Collect from the data below each line with "project".

──────── Provided entries

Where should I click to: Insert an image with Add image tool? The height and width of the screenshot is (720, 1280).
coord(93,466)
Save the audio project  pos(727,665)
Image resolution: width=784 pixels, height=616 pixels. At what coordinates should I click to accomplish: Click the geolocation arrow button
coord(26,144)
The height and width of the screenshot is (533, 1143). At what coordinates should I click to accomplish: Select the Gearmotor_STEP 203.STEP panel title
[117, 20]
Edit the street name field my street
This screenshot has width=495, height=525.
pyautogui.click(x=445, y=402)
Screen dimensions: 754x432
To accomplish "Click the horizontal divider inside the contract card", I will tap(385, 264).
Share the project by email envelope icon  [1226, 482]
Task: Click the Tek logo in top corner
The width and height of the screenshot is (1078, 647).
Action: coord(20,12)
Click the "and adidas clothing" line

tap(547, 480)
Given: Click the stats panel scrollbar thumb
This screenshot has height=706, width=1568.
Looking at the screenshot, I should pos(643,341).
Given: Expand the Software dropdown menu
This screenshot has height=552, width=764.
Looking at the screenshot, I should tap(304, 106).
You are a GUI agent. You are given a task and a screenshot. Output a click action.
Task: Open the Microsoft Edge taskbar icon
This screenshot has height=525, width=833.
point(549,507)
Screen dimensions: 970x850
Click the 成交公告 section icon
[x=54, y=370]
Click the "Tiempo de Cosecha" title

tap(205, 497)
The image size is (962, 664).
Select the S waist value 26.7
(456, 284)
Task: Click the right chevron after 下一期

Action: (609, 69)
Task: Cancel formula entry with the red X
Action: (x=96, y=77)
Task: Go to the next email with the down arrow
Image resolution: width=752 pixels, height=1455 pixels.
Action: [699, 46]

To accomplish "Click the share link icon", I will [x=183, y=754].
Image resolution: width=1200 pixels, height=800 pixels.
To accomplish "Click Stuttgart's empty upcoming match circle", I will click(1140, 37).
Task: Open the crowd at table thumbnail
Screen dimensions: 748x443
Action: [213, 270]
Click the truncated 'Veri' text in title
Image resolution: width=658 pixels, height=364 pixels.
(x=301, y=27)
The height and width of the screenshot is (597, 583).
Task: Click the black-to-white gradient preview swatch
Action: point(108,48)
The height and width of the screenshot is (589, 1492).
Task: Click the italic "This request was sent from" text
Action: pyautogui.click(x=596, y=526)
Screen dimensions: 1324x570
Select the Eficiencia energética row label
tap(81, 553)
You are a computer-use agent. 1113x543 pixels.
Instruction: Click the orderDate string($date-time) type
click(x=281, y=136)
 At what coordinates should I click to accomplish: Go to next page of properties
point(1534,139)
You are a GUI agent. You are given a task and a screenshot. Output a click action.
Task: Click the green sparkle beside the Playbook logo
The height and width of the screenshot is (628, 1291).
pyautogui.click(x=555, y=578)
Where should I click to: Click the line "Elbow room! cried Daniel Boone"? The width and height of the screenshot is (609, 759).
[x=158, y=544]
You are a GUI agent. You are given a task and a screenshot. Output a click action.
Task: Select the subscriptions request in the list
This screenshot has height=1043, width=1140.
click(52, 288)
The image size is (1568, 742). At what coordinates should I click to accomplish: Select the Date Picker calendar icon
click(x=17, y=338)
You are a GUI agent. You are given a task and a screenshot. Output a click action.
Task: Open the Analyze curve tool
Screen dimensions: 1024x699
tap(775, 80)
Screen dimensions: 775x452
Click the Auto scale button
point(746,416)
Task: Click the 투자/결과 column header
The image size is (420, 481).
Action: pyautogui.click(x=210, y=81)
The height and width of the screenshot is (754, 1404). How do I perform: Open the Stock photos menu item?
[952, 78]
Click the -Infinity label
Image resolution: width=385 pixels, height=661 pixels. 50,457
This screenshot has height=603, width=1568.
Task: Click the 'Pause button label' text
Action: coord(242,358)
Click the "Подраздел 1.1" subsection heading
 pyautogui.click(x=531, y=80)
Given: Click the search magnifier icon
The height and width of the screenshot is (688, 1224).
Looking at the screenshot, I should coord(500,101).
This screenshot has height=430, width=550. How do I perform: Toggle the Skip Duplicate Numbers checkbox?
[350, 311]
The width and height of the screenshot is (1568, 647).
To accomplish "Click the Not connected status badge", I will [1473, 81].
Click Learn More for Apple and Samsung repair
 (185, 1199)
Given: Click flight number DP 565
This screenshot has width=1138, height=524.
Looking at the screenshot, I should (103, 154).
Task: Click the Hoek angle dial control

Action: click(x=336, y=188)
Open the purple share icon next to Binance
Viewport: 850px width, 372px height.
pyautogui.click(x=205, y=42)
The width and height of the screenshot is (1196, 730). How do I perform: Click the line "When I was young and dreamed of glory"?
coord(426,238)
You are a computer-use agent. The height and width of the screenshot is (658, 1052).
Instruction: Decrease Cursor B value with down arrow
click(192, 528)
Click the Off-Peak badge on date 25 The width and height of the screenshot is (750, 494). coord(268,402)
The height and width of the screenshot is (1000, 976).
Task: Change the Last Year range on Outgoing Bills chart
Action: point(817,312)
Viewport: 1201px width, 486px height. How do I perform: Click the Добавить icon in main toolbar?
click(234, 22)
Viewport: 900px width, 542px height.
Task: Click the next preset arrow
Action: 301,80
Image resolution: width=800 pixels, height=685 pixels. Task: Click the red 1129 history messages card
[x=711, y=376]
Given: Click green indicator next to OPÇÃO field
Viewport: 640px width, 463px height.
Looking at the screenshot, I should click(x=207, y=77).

────────────────

▶ **Answer section**:
Save the audio project  pos(727,665)
Share the project by email envelope icon  [1226, 482]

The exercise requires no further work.